Widespread File Sharing Poses Increased Threat
The use of browser-based file sharing applications from companies such as Box.net and Dropbox grew in popularity in the workplace, with the report showing that 92 percent of organizations have such applications in use on their networks.
In total, 65 different browser-based file-sharing variants were found with an average of 13 being used in each of the analyzed organizations.
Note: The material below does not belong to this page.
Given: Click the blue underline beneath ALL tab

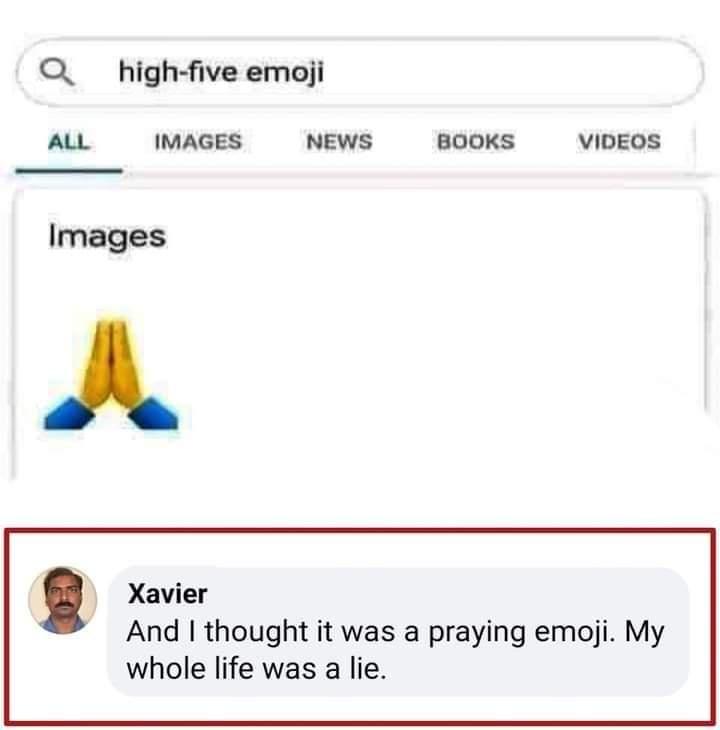Looking at the screenshot, I should click(x=69, y=170).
The use of evasive techniques by these applications implies that they are often operating unchecked on corporate networks, the report explains.
Social Networking Application Usage Spikes
The report revealed explosive growth in global social networking and browser-based file sharing on corporate networks, citing a 300 percent increase in active social networking compared with activity during the same period in 2010.
Twitter bandwidth consumption at work grew by more than 700 percent year-over-year: from three percent in October 2010 to 21 percent in December 2011.
“Whether or not employees are using social networks or sharing files at work is no longer a question; this data clearly demonstrates that users are embracing and actively using such applications,” said René Bonvanie, chief marketing officer at Palo Alto Networks. “Companies must determine how to safely enable these technologies on their networks so that users can maintain the levels of productivity that many of these applications can afford, while at the same time ensuring that their corporate networks and users are protected against all threats.”